Earlier in the day, Nikkei Asia reported that Arm will float its shares on the Nasdaq in September at a market value of more than $60 billion, twice its valuation in 2016, when SoftBank acquired 100% of the chip designer.
The daily said that leading global chipmakers, including Apple Inc., Samsung Electronics, Nvidia Corp. and Intel Corp., will invest in Arm as soon as the company is listed on the market. Arm will sell them stakes of a few percent each, it added.
But Samsung, the world’s largest memory chipmaker, shrugged off the report, the sources said.
The South Korean company is skeptical about Arm’s valuation, at which buying a 2% stake would cost at least 1.6 trillion won ($1.2 billion).
Based on the valuation, Arm’s shares will likely be traded at about 22 times its revenue. The multiple is sharply higher than those of its peers in the semiconductor industry. Qualcomm’s price-to-sales ratio is 2.97, while those of AMD and Broadcom stand at 7.75 and 10.97, respectively.
Also, from Samsung’s perspective, minority ownership of Arm has no merit because it will unlikely lead to cutting its royalty payments to the British company.
SoftBank’s Vision Fund, led by Masayoshi Son, acquired 100% of Arm for $32 billion in 2016.
In 2020, it had tried to sell the company, in financial distress at the time, to US chipmaker Nvidia for $40 billion, but the deal collapsed. Since then, it had sought to take Arm public.
Arm develops design data, or the blueprint for fabless semiconductors. It controls 90% of the chip design market for mobile application processors, the brain of smartphones. Qualcomm Inc. and Samsung’s system LSI division are among its clients.

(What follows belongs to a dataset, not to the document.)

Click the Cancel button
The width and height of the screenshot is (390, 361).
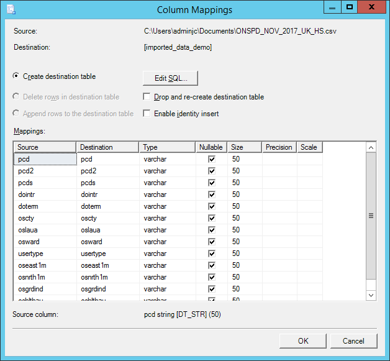(x=353, y=341)
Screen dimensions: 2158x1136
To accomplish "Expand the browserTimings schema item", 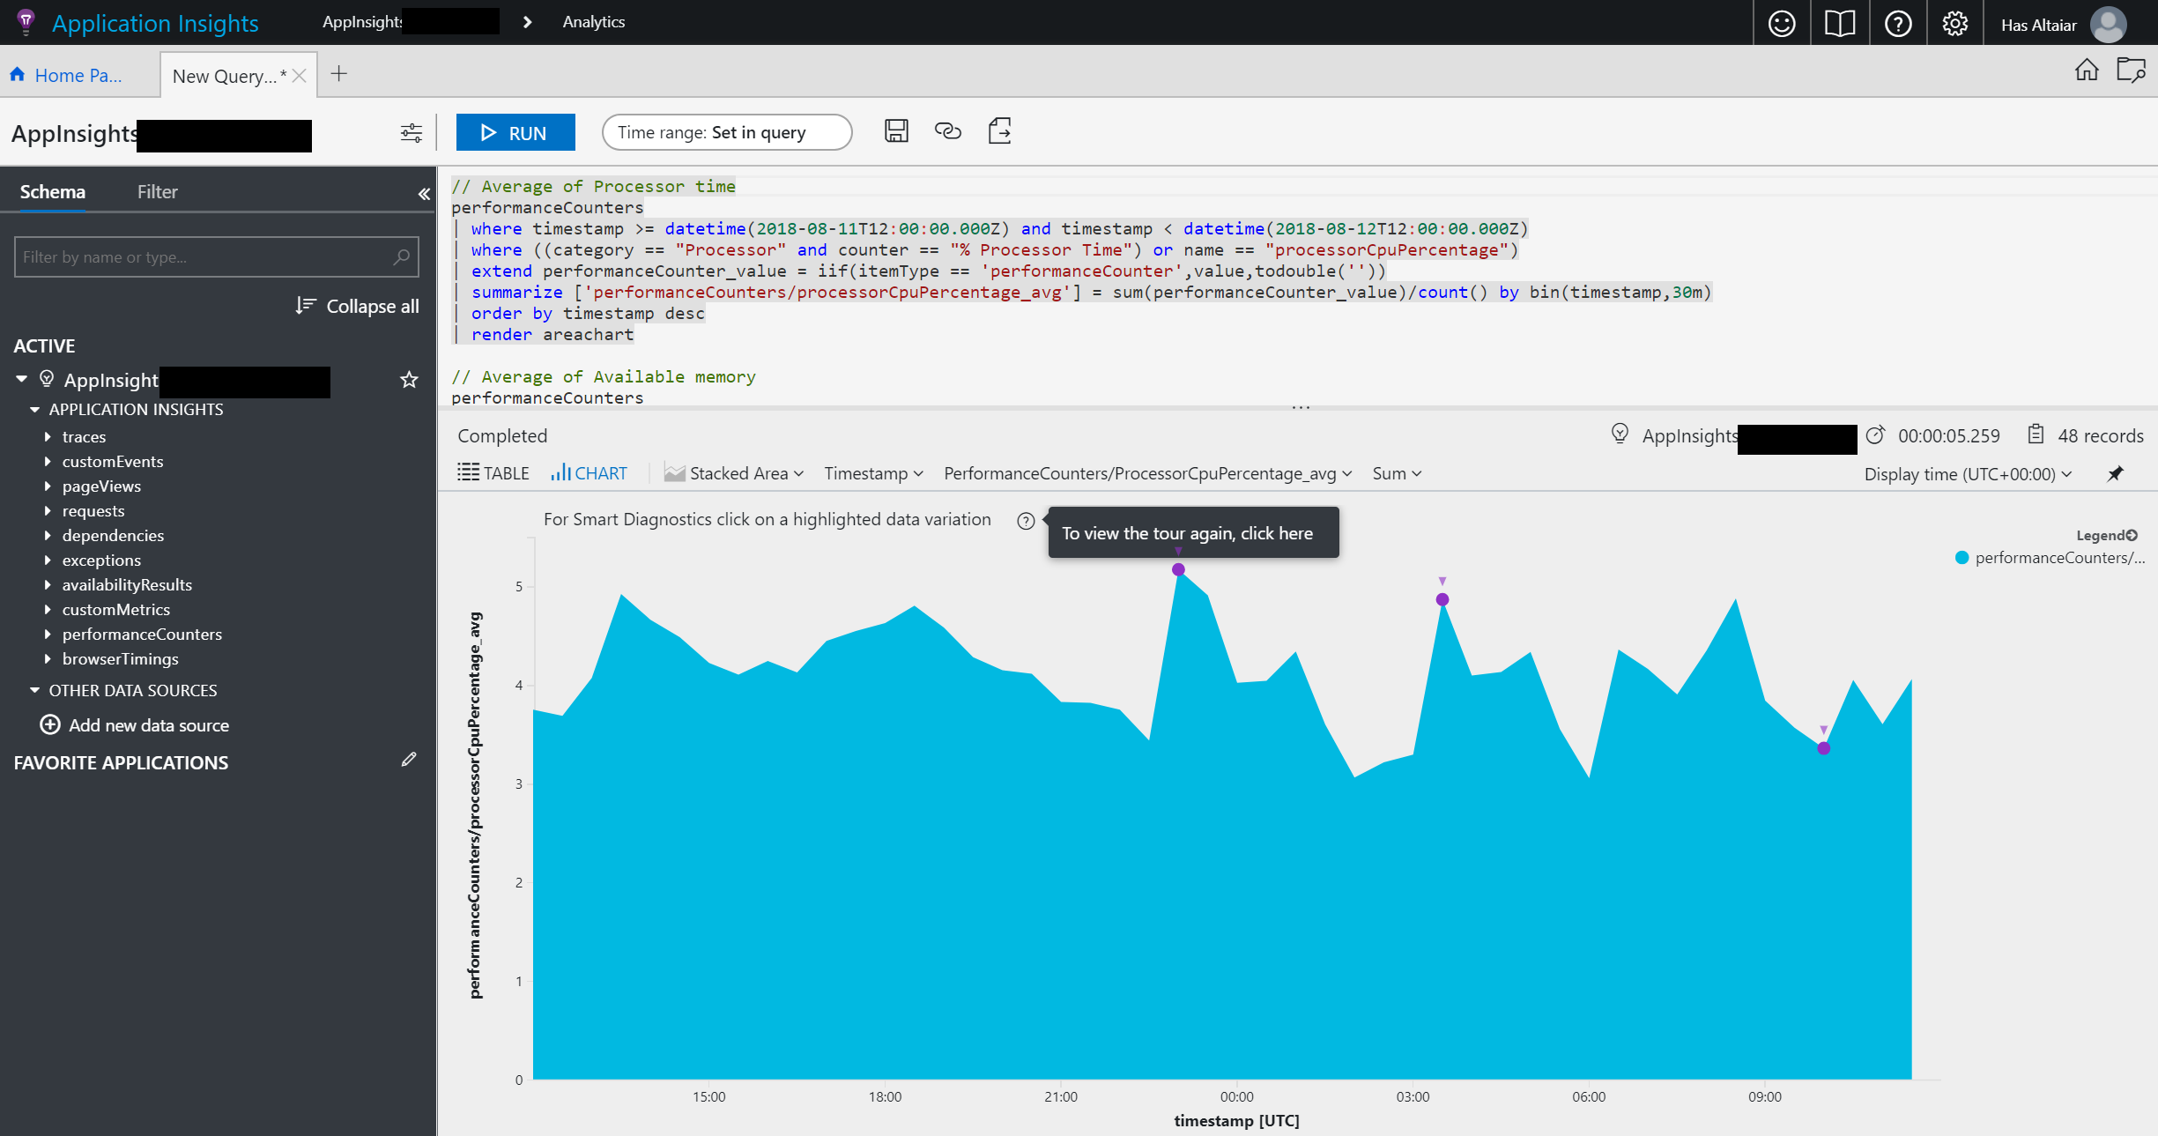I will (x=50, y=659).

For fiscal year 2021, it raked in $1.5 billion in royalties, slightly less than half its sales of $2.7 billion.
The rise of Arm’s potential rivals also reduces Arm’s attractiveness as an investment target.
A growing number of startups now offer free and open-source RISC-V platforms to design and manufacture chips, which could replace Arm’s patented technologies.
Leading South Korean manufacturers are joining hands with Tenstorrent Inc., a leading RISC-V chip designer, to co-develop artificial intelligence chips.
The Toronto-based startup, led by legendary chip architect Jim Keller, recently raised a combined $100 million from Hyundai Motor Group and a fund led by Samsung Electronics.
“Chairman Son might be on edge, but there is no urgency for Samsung Electronics,” said a semiconductor industry official.
“If they come up with attractive terms, Samsung will consider buying a stake (in Arm).”